Given request: Copy every row below word for word, omitting the pictures from your reply.

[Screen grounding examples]
============

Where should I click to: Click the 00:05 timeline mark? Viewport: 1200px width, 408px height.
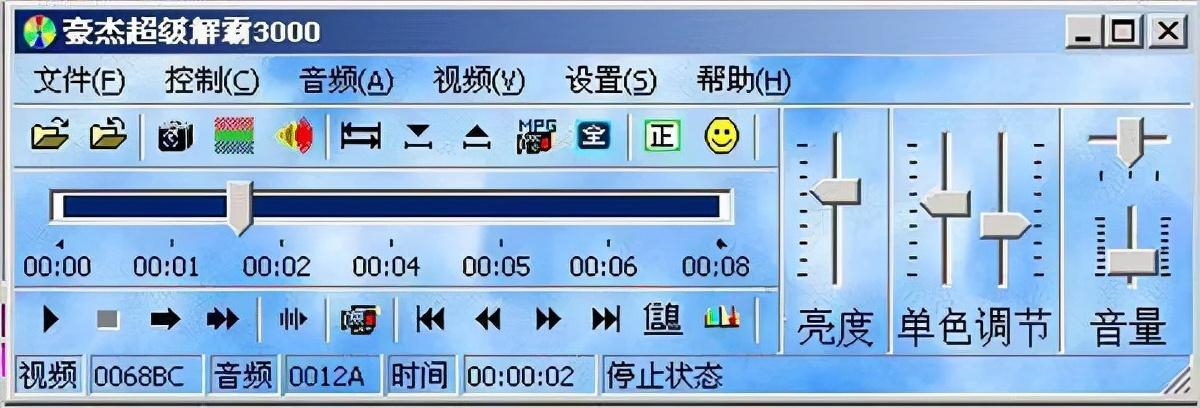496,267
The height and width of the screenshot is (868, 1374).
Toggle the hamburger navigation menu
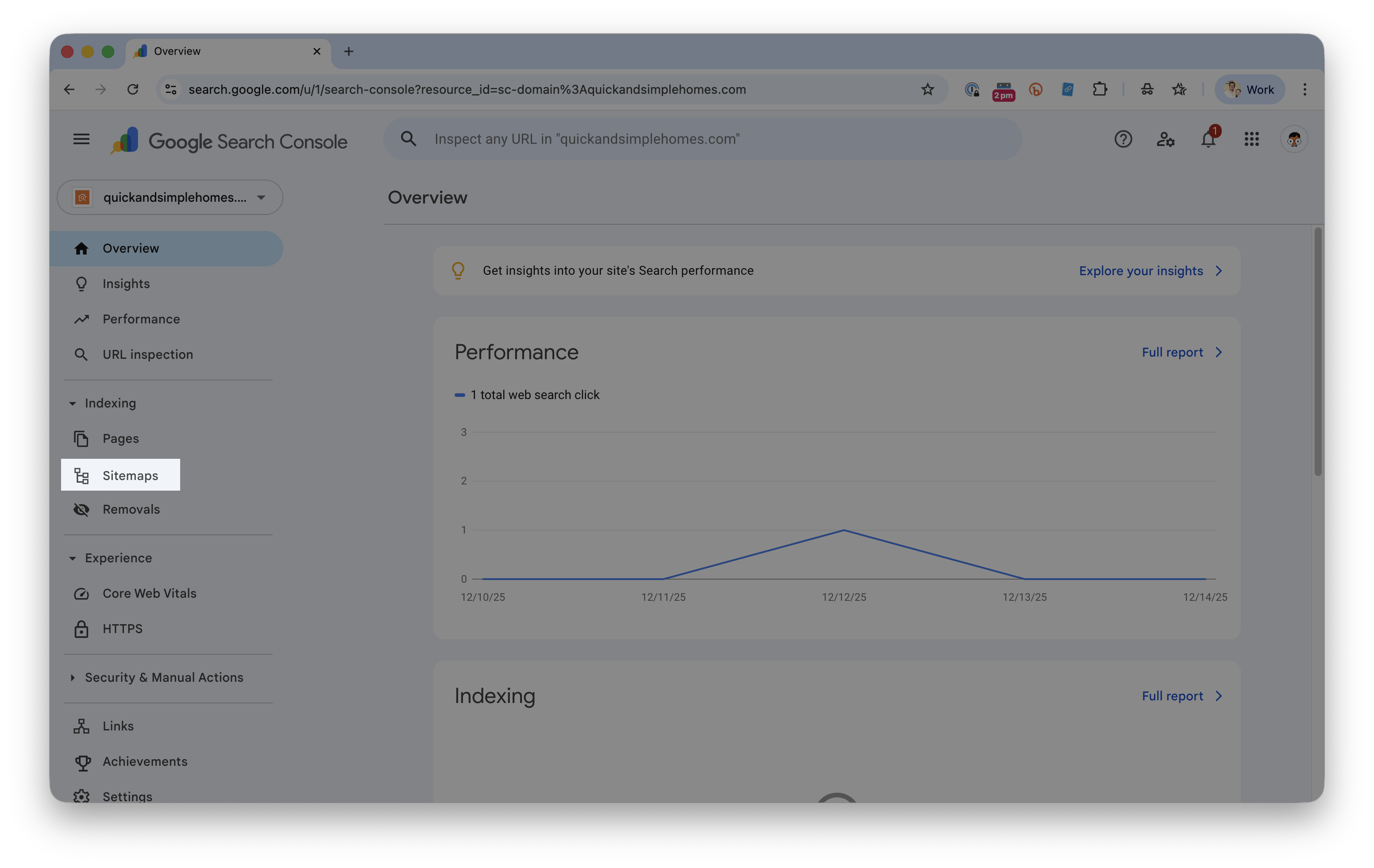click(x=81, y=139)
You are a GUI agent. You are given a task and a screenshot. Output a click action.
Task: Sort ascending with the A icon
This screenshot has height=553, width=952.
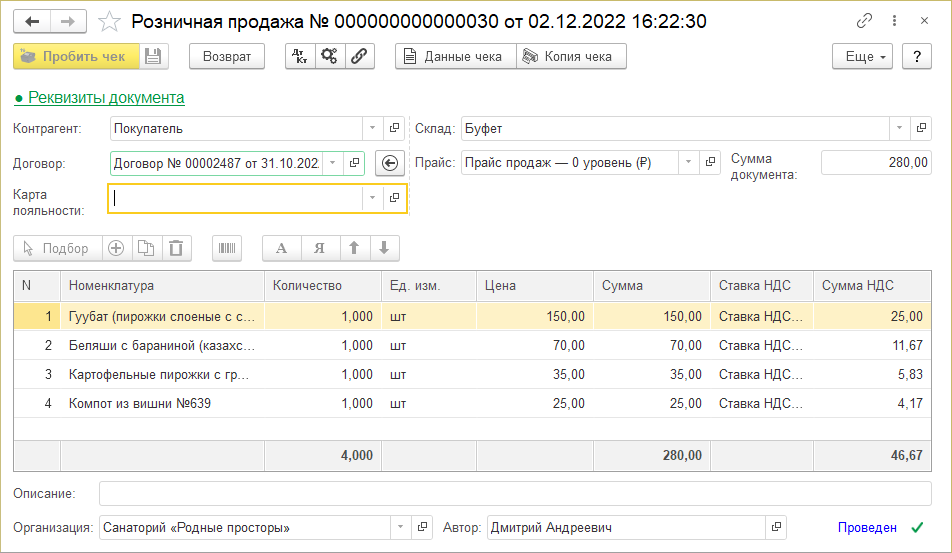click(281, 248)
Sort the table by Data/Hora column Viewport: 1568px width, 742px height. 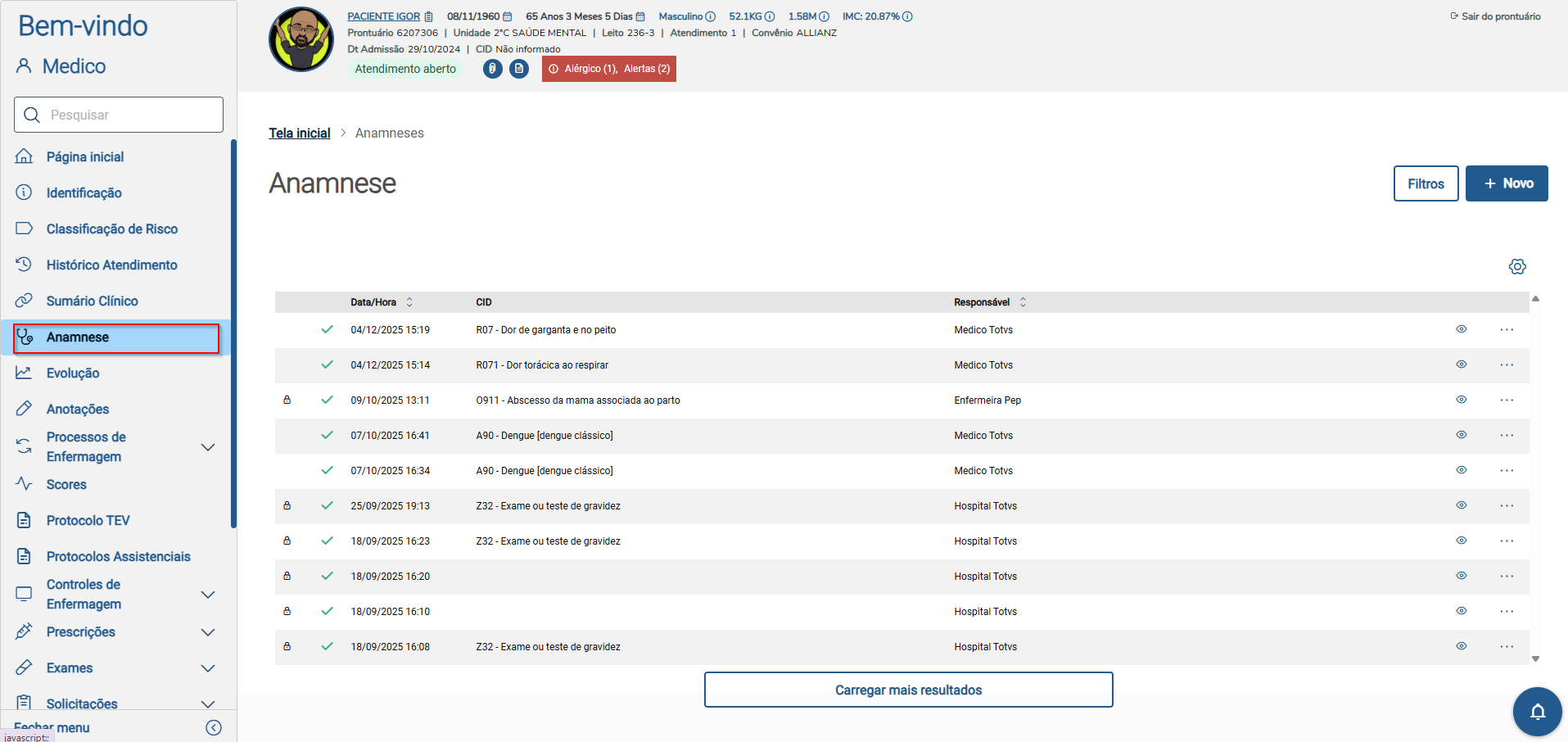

============

The response:
Where should I click to: Click the 00:05 timeline mark? Viewport: 1200px width, 408px height.
496,267
The height and width of the screenshot is (868, 1374).
Toggle the hamburger navigation menu
click(x=81, y=139)
You are a GUI agent. You are given a task and a screenshot. Output a click action.
Task: Sort ascending with the A icon
This screenshot has height=553, width=952.
click(281, 248)
Sort the table by Data/Hora column Viewport: 1568px width, 742px height. 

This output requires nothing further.